EXERCISE 1: According to the Huntington disease overview below, on which chromosome is the huntingtin gene located?
EXERCISE 2:
For each statement, decide whether the Huntington disease overview below supports it. Answer yes or no, and quote the exact words from the overview that settle it.
(a) Symptoms of the disease usually begin around 40 years of age.
(b) A disease-modifying treatment is currently available.
(c) The exact function of the huntingtin protein is known.
EXERCISE 3: From the Huntington disease overview below, set down the passage from "- Direct pathway: striatal" up to and including "to the cortex)", with no changes.
╭─ PROVIDED PASSAGE
- Clinical science
Huntington disease (HD) is a neurodegenerative movement disorder characterized by involuntary and irregular movements of the limbs, neck, head, and/or face (chorea). This autosomal-dominant inherited disease is caused by mutations (increased number of CAG trinucleotide repeats) in the huntingtin gene which eventually leads to dysfunction of subcortical motor circuits. Symptom onset depends on the individual extent of the genetic abnormalities but usually occurs around 40 years of age. In later stages, psychiatric symptoms like dementia and depression are common. To date, no disease-modifying treatment is available. Management involves symptomatic treatment and supportive care. On average, HD leads to death within 19 years.
- Sex: ♂ = ♀
- Peak incidence: ∼ 40 years of age
- One of the most common hereditary diseases of the brain.
Epidemiological data refers to the US, unless otherwise specified.
Increased number of CAG repeats in the huntingtin gene on chromosome 4 (most likely due to DNA polymerase malfunction) → expression of an altered huntingtin protein
- 40 or more repeats → development of HD is almost certain
- Huntingtin is physiologically expressed throughout the CNS, but its exact function is not known.
- Autosomal dominant
- Anticipation: increase in the number of CAG repeats in subsequent generations
- Summary: Molecular and cellular changes lead to neuronal loss and gliosis in the striatum (particularly in the caudate nucleus) and, subsequently, the thalamus and the cortex
- Overall levels of abnormal huntingtin protein correlate with the severity of symptoms.
The striatum normally controls movement via inhibitory outputs to the globus pallidus internus (direct pathway) and globus pallidus externus (indirect pathway).
- Direct pathway: striatal projections inhibit the internal globus pallidus, which normally inhibits the thalamus and its excitatory projections to the cortex (→ activation of the direct pathway generally results in increased transmission to the cortex)
╰─
╭─ DATA EXTRACT
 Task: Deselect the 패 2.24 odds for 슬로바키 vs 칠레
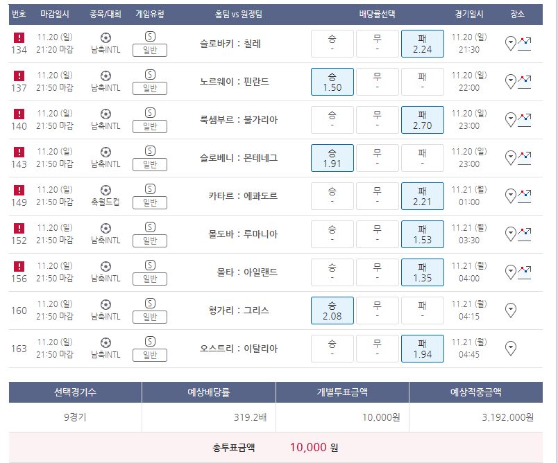(x=423, y=44)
╰─
WRITTEN ANSWER 1: The huntingtin gene is on chromosome 4.

WRITTEN ANSWER 2:
(a) Yes: "usually occurs around 40 years of age"
(b) No: "To date, no disease-modifying treatment is available."
(c) No: "but its exact function is not known"

WRITTEN ANSWER 3:
- Direct pathway: striatal projections inhibit the internal globus pallidus, which normally inhibits the thalamus and its excitatory projections to the cortex (→ activation of the direct pathway generally results in increased transmission to the cortex)